La préparation de cette réforme a suscité de vives réactions. Quinze compagnies aériennes, dont des géants tels que Lufthansa et Air France-KLM, ainsi que les gouvernements de France, de Finlande, de Grèce, de Luxembourg, de Pologne et de République tchèque, ont exprimé leur désaccord. Ces acteurs dénoncent les risques d'une augmentation des prix des billets d'avion et avertissent des conséquences potentielles sur le secteur aérien.
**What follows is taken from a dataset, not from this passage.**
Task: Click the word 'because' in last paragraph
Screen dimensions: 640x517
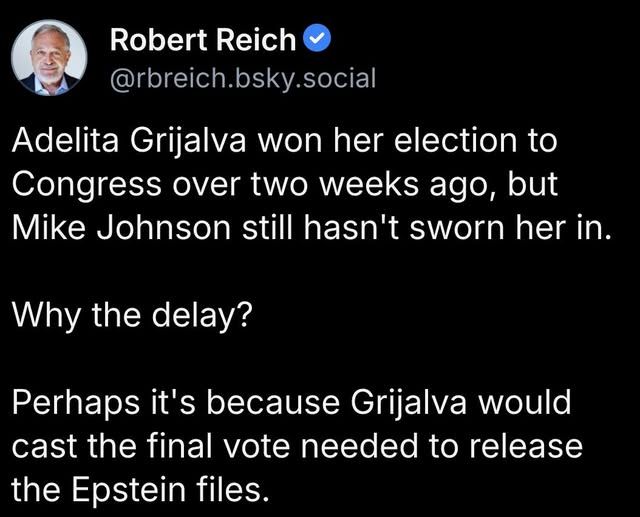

Jusqu'à présent, la réglementation ne s'appliquait qu'aux trajets internes à l'UE, où les entreprises de transport doivent déjà acheter des quotas de CO2. Cette politique, instaurée pour réduire progressivement l'attribution gratuite de quotas, voit le prix de la tonne de CO2 atteindre environ 75 euros en Europe. Les experts, comme ceux de l'Association Internationale du Transport Aérien (IATA), soulignent que ce type de mesure unilatérale pourrait provoquer des tensions internationales.
"Les expériences passées ont montré que ces mesures peuvent susciter de fortes réactions internationales," prévient un expert du secteur.
Par ailleurs, l'aviation internationale est régulée par un mécanisme de compensation carbone beaucoup moins strict, connu sous le nom de Corsia. Les organisations environnementales plaident pour une extension de la tarification, rappelant que le secteur aérien est responsable d'environ 3% des émissions de CO2, tout en contribuant davantage au réchauffement climatique en raison des gaz d'échappement et des traînées de condensation rejetés par les avions.
Cette controverse illustre la complexité des efforts de l'Union européenne pour réduire les émissions de carbone face à une industrie en pleine expansion. Le débat autour de la tarification carbone sur les vols internationaux s'inscrit donc dans un enjeu plus large de durabilité et de réglementation environnementale, où les intérêts économiques, environnementaux et politiques doivent trouver un équilibre fragile.